Whereas if you can maintain high power output with consistent and efficient air intake after finding a consistent cadence for your movement, you’re going to conserve the available air and be much more efficient and effective fighting the fire. While we can’t simulate going into a burning building (outside of a couple of standard training exercises), I tried to recreate some of the same physical stressors by having firefighters perform snatches and swings in tandem with bodyweight movements that mimic what they might experience on the fireground. We also added in some renegade rows, goblet squats, and pushups. After several sessions, they managed to perform 30 minutes of fast, hard work on a single tank. From an air management perspective, we had achieved everything I’d hoped for and more.
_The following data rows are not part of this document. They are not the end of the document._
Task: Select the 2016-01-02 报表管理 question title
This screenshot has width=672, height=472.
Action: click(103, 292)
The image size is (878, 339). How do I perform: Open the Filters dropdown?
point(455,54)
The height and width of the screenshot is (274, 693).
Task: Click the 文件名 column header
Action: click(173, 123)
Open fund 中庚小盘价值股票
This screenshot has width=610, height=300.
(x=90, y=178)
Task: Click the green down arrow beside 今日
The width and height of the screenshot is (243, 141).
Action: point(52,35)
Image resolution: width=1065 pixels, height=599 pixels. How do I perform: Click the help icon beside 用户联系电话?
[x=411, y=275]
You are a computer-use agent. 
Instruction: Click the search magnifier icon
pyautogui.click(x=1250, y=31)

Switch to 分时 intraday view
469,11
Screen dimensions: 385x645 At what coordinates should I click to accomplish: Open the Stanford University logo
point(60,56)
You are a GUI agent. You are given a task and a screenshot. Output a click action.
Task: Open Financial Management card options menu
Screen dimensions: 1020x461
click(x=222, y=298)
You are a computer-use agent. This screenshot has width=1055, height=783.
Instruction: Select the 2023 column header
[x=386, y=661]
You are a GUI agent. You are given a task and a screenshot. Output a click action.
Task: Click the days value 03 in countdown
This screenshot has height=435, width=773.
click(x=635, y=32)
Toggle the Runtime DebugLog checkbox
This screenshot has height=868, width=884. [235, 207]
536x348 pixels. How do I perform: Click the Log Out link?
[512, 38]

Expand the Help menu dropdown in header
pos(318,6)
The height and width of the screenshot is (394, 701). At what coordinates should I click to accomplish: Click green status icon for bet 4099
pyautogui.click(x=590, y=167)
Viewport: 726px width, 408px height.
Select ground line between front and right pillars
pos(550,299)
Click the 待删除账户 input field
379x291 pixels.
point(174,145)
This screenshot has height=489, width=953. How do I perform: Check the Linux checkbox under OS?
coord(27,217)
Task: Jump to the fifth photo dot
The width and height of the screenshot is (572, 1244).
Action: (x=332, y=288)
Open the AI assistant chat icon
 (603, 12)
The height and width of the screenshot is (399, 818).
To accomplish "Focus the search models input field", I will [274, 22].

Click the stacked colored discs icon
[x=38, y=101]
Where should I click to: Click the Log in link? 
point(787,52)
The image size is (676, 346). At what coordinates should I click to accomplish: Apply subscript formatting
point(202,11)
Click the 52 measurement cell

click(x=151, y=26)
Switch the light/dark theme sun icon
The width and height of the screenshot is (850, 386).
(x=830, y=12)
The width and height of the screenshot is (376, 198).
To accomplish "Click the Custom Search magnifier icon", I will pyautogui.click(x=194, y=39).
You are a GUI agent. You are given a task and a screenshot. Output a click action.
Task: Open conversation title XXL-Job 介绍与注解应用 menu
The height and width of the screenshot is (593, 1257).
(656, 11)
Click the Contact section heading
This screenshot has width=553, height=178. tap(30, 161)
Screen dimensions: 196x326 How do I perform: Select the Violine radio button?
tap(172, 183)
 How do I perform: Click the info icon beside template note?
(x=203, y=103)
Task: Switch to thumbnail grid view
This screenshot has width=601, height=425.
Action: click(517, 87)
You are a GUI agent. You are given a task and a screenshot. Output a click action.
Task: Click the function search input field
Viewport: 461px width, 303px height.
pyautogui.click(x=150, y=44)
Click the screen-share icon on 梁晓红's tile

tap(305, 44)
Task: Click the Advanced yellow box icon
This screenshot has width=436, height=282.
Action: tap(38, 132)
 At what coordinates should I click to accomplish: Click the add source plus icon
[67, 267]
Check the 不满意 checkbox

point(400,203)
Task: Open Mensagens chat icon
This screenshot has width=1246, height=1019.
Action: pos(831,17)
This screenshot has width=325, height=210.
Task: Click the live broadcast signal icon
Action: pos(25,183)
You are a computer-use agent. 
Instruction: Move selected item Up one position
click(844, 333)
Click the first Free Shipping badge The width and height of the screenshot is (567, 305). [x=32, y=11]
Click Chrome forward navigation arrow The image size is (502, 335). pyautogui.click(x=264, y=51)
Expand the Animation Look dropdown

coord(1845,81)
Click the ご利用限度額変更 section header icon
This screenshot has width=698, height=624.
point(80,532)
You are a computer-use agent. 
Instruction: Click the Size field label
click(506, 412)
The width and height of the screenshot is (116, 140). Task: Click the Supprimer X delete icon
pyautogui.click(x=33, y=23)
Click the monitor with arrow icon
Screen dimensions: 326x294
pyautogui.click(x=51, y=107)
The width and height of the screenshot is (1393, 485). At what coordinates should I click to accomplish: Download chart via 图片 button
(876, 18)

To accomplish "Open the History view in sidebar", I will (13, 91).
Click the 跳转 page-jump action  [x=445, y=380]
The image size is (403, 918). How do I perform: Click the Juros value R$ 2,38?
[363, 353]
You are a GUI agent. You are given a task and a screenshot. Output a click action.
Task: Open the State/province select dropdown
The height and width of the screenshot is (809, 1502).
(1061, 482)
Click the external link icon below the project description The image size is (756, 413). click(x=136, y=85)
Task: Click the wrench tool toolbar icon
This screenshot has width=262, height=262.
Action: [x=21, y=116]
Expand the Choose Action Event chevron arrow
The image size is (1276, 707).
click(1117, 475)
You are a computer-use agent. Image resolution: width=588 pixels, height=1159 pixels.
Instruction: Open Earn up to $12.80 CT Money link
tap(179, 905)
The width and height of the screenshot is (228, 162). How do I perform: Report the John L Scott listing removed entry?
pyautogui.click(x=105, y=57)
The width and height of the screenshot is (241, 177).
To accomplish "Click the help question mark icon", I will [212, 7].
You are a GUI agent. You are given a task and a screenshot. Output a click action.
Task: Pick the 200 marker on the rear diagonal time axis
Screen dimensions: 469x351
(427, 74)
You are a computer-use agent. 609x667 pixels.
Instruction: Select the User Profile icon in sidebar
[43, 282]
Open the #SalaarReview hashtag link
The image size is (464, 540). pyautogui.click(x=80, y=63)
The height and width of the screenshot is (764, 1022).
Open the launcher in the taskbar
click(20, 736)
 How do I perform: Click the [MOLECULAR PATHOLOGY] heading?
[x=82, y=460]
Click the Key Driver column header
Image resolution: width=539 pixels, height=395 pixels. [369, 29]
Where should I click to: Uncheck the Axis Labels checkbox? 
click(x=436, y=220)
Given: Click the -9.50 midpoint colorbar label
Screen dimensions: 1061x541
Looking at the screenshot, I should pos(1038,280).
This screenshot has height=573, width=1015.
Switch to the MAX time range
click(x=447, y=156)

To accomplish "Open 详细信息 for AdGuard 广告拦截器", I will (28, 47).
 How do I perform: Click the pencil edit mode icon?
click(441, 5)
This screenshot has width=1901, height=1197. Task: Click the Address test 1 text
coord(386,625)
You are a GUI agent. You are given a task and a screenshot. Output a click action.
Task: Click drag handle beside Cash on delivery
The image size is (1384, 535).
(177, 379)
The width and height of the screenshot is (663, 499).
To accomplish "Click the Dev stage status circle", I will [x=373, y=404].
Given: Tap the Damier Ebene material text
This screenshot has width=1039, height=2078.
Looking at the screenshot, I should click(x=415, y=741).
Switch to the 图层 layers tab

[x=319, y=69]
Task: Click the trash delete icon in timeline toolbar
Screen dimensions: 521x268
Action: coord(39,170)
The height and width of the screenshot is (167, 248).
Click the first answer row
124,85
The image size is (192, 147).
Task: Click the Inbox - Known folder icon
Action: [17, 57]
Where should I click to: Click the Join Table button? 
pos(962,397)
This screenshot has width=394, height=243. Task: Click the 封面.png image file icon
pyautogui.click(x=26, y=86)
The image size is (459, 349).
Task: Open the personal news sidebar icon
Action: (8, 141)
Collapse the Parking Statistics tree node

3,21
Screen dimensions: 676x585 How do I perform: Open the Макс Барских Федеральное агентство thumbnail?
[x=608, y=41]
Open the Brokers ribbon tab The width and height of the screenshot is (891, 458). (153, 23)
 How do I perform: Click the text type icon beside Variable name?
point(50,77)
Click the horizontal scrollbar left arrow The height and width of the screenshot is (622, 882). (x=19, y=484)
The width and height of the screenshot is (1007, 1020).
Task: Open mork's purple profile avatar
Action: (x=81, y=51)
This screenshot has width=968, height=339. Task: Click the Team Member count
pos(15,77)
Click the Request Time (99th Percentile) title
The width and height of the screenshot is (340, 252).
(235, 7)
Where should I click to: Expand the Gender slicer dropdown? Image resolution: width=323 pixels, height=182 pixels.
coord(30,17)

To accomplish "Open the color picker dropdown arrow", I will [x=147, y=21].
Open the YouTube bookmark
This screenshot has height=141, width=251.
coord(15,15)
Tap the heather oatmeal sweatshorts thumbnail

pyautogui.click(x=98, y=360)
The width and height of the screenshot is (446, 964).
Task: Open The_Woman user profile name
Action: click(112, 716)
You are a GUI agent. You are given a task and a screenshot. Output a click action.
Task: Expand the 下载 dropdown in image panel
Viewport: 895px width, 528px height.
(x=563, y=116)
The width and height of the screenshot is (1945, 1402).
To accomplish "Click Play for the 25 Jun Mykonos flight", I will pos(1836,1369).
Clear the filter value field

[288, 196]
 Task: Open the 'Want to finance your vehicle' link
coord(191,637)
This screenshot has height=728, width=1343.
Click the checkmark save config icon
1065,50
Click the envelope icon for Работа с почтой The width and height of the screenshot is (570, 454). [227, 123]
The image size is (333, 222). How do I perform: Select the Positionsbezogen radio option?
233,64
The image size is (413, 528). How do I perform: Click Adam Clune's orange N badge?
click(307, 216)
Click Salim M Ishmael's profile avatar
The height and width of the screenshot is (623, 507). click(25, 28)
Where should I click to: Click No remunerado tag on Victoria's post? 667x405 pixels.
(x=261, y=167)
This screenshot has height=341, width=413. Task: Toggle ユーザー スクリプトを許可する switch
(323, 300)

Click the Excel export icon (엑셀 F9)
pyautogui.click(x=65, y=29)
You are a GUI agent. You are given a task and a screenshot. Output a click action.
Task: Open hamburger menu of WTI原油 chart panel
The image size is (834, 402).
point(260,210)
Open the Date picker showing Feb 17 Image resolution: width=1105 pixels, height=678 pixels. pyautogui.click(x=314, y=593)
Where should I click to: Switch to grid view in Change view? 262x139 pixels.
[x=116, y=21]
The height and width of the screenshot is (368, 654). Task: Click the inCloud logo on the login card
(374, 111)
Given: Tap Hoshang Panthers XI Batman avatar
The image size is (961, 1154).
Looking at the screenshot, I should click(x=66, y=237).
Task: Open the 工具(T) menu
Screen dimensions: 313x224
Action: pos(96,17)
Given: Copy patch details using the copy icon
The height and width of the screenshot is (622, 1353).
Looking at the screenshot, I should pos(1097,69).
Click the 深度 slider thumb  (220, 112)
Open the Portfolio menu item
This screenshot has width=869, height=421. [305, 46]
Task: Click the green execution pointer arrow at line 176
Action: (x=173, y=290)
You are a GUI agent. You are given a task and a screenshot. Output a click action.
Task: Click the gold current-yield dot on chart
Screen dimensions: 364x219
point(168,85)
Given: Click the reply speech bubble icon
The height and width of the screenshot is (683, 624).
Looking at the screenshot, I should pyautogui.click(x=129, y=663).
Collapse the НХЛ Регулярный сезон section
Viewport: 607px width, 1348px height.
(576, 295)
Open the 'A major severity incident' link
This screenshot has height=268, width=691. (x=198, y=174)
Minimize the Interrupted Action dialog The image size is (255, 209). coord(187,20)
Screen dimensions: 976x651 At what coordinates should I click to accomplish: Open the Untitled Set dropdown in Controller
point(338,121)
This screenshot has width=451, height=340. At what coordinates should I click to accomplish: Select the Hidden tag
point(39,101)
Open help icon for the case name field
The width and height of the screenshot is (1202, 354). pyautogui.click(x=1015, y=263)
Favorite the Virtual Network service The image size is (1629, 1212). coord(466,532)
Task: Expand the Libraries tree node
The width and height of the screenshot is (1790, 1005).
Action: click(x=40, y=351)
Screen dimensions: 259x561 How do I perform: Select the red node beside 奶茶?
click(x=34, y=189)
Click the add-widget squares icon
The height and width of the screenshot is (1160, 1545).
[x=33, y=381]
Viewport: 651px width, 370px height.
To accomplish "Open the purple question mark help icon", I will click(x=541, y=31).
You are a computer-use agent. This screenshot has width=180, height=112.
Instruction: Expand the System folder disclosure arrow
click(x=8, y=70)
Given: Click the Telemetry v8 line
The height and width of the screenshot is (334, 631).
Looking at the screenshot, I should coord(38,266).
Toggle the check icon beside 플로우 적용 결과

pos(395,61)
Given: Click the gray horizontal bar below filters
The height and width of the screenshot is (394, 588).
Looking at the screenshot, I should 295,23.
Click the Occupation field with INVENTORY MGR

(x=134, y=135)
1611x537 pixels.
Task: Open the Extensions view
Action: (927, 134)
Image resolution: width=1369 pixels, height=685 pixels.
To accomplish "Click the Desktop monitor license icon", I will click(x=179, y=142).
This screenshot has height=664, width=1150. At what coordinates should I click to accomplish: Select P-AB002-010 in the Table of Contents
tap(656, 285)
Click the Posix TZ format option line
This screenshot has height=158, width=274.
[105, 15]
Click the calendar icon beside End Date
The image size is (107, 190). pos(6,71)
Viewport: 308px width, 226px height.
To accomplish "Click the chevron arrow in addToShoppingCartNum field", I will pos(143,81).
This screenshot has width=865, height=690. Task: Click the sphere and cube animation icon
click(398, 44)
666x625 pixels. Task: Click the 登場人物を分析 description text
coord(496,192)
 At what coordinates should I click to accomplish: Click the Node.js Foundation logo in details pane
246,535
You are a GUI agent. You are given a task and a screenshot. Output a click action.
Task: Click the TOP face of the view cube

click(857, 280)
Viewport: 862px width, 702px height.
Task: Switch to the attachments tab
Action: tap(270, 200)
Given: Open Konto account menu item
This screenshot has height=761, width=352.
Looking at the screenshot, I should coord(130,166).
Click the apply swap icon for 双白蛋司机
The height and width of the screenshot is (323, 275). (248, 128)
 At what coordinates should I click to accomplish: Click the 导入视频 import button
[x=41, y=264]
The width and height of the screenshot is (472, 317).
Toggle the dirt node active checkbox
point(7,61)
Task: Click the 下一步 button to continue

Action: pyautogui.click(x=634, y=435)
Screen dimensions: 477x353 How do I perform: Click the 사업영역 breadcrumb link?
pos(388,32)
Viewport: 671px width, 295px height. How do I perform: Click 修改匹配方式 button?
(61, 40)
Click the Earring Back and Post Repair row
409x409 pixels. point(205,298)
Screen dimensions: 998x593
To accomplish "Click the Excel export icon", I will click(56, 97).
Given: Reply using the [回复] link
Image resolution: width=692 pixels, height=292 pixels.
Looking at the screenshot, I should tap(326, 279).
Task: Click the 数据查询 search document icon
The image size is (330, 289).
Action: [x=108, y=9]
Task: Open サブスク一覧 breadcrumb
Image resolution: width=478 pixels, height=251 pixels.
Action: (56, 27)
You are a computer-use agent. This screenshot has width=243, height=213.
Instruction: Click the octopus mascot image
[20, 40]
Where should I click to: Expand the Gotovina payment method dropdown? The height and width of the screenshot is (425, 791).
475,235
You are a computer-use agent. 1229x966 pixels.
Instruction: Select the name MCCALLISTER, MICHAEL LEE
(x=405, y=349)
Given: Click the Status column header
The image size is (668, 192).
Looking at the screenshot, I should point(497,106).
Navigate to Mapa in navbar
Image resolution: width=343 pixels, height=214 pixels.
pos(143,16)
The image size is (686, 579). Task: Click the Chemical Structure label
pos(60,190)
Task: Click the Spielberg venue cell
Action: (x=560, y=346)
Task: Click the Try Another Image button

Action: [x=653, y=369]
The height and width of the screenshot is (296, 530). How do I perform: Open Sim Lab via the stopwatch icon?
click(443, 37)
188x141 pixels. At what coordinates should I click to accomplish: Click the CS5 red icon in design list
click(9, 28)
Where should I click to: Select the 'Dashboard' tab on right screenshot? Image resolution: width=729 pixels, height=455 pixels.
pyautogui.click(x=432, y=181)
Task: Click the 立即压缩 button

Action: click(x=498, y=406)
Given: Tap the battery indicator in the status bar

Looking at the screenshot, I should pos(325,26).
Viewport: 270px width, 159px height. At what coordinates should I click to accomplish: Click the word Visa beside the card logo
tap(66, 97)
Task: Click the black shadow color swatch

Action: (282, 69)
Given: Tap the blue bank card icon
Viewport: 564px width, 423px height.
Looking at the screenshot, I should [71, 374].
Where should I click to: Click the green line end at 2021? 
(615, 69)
And this accomplishment didn’t merely provide physical benefits, but also a psychological boost. By making the training as demanding as anything they would encounter on a call, we were able to build confidence and make our firefighters feel more prepared both physically and mentally. When you can empower somebody by teaching them a skill, having them master it, and then loading it with speed and weight, you give them a newfound capability that lateralizes over into their job performance and other areas of their life.
My Firefighter Program
Train the program below 5-6 days per week. Do not do Program A days back to back.
The Life Changing Power of Being Strong First
On the opposite end of the spectrum from our newly minted firefighters are our veterans who’ve devoted their entire careers to this vocation of serving the safety needs of the public. As I shared with James Geering on his podcast Behind the Shield, we experience a lot of trauma and ongoing, chronic stress that accumulates over time. In fact, when I joined the department the typical firefighter only lived another ten years after retiring. This motivated me to change physical training for the department in a way that would result in better quality of life after stepping away from this career.
Kettlebell training isn’t a cure-all by any means, but if we can get people moving right, sleeping right, and recovering right—in addition to seeking counseling to address their trauma so they don’t turn to self-medication with drugs or alcohol to numb their pain—we can create a holistic, 360-degree approach. I’ve devoted the past 16 years to developing a system that isn’t just about better physical performance, but ultimately giving my colleagues another 20 years or more of vitality so that they can enjoy a long and healthy retirement with their families. And the kettlebell is at the center of this protocol.